It is hard to predict what possible forms life can take based on the one planet we know has life on it. It is hard to see how life could exist without carbon, as this element has a unique ability to bond to itself and to other elements to create complex compounds. Silicon, and silicon-oxygen compounds can form a few multi-atom compounds, but silicon-based life is thought unlikely if water is present, as silicon compounds will easily turn to stable silica, and are unlikely to change back. Sulphur can bond to itself, but it con only support two bonds so it can't do anything much.

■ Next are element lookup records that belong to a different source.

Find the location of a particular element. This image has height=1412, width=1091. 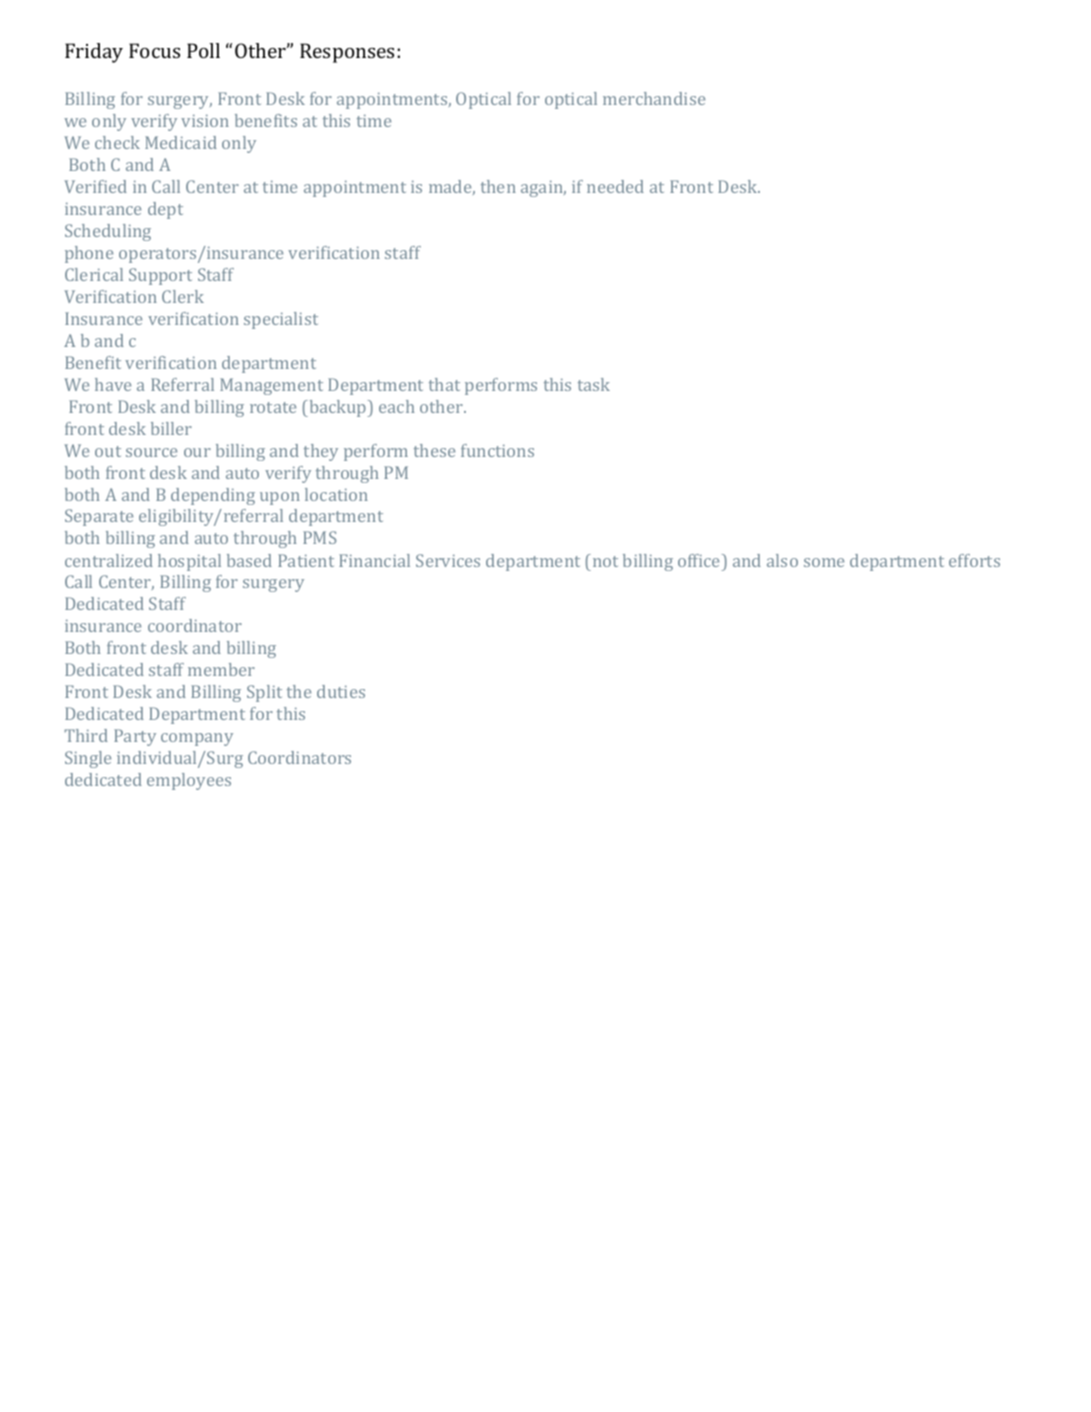

some is located at coordinates (824, 562).
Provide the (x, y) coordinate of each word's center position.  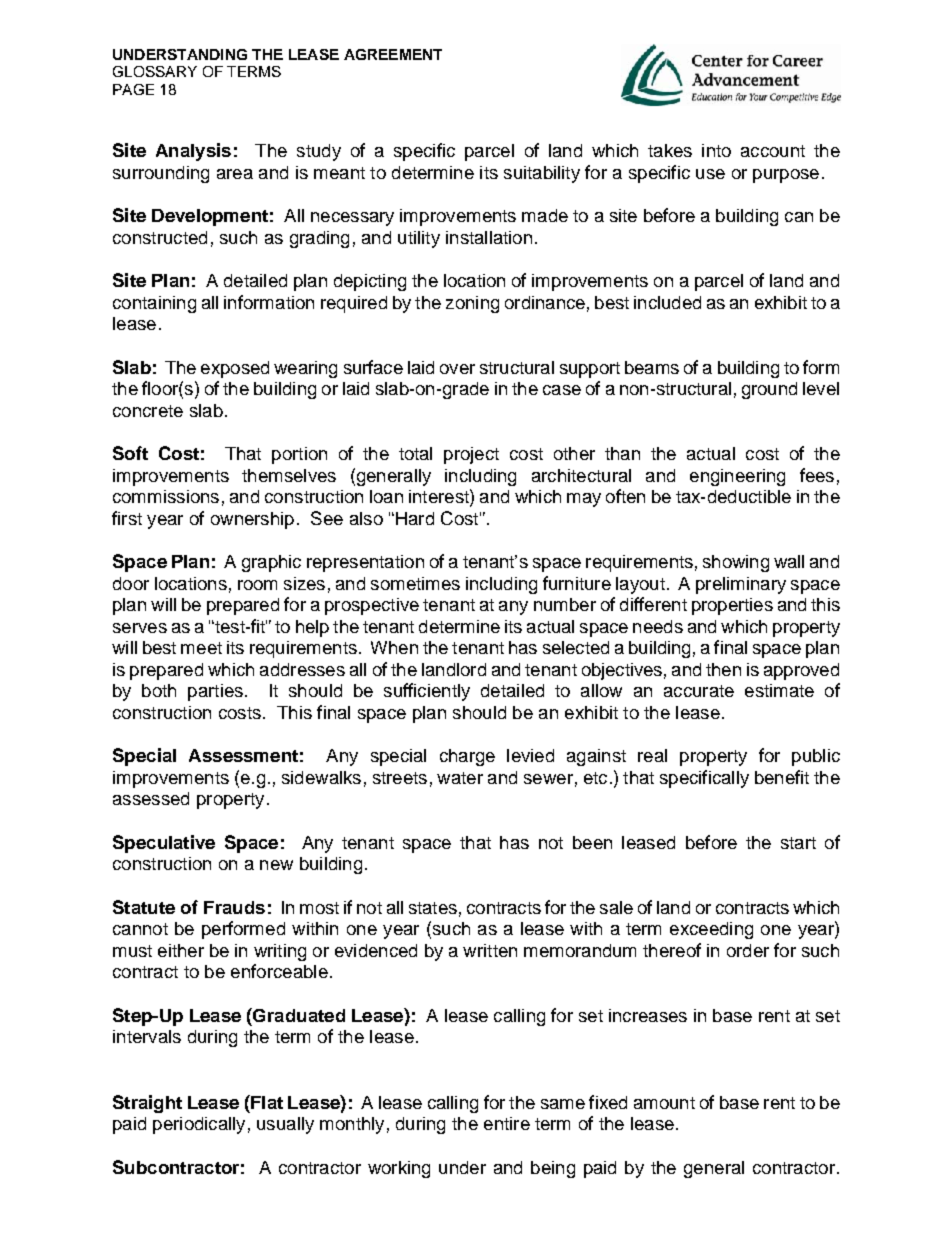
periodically (199, 1125)
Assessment (243, 755)
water (460, 778)
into (716, 150)
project (471, 455)
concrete (148, 411)
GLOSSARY (155, 71)
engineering (737, 477)
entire (507, 1123)
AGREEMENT (393, 54)
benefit (782, 777)
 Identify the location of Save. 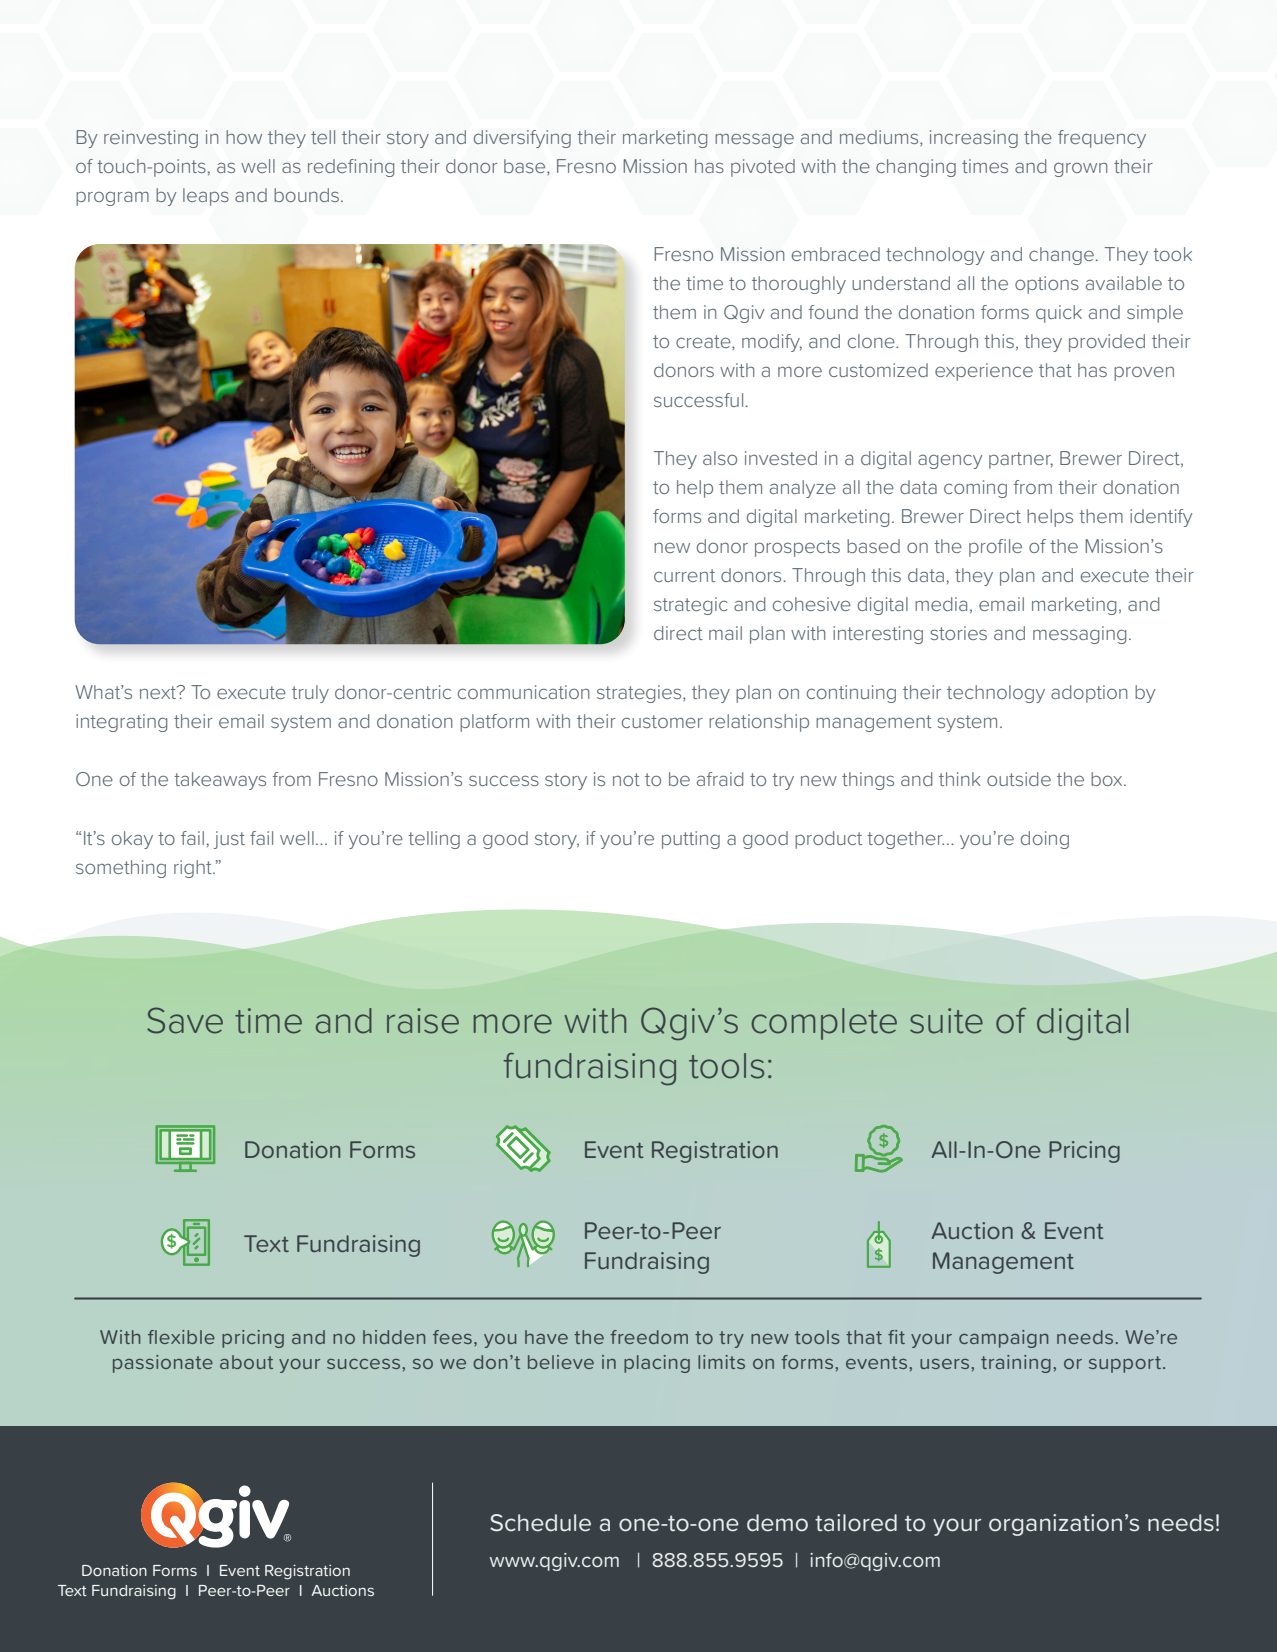
(185, 1020).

If our life-forms are carbon-based (not proven, but seems likely) then an F-type star will give off more ultraviolet light. This has enough energy to break a single carbon-carbon bond. This is why we use suncream, but it is not necessarily harmful to life. Most of earth's current life-forms are descended from creatures that lived around volcanic vents, far from sunlight. There are bacteria living in the gaps in rocks miles below the earth's surface. One has evolved to live off the energy from the radioactive decay of uranium. Even if the life started on the planet surface, it may be under a thick, smoggy atmosphere, and the short wavelengths cannot penetrate. The difference between an F-type star and our Sun may not be significant.
Is there a reason for life to use photovoltaics? According to this article, single-crystal photovoltaic cells are about 10% efficient while photosynthesis is about 6%. However, photosynthesis absorbs a bigger fraction of the light. If life evolved photovoltaic cells, it would probably come up with some way of enlarging the surface area and trapping the reflections. But our single-crystal voltaic are not very compatible with carbon-based life forms.
It seems likely that opsins, the chemicals we use in our eyes to see, may have been a precursor to photosynthesis. They are able to absorb light, and turn it into internal molecular energy. We do not know of anything that uses opsin for gathering energy today, but the blue-sensitive opsin that we have in our S-cone cells is shared with some species where our common ancestor is so far back, it may predate multicellular life. What were single cells using opsins for if not for gathering energy? So, it seems creatures have evolved at least two carbon-based chemical schemes for converting light to energy, and there may be others.
If the life forms on your planet are not wholly strange, life may have begun in the darkness, or in deep water, or under clouds where the UV did not penetrate. It might evolve to use the energy from the sun. Sort wavelength light has more energy per photon, so any organic conversion of light to internal energy might use blue light, but avoid the UV which could be harmful. Harvesting energy from red light and IR is harder, but may be possible. There are other strategies: deciduous trees choose to have more efficient leaves with thin surfaces, but up with the extra damage, and scrap them and grow a fresh set each year.
Carbon can conduct electricity. Buckytubes may be able to superconduct. It is possible to store magnetic energy as a circulating current in aromatic ring molecules. The European Robin is believed to use quantum entanglement to detect tiny variations in magnetic field. It is not impossible to imagine some life-form producing a long photovoltaic fibre like a spider spinning thread.
Life will probably adapt to use some energy source when there is nothing better. We have torpedo fish and electric eels that can handle high voltages and currents. But we do not know of anything using photovoltaics. My guess is opsins or chlorophyll or other such molecular photon capture processes are an easier option than photovoltaics.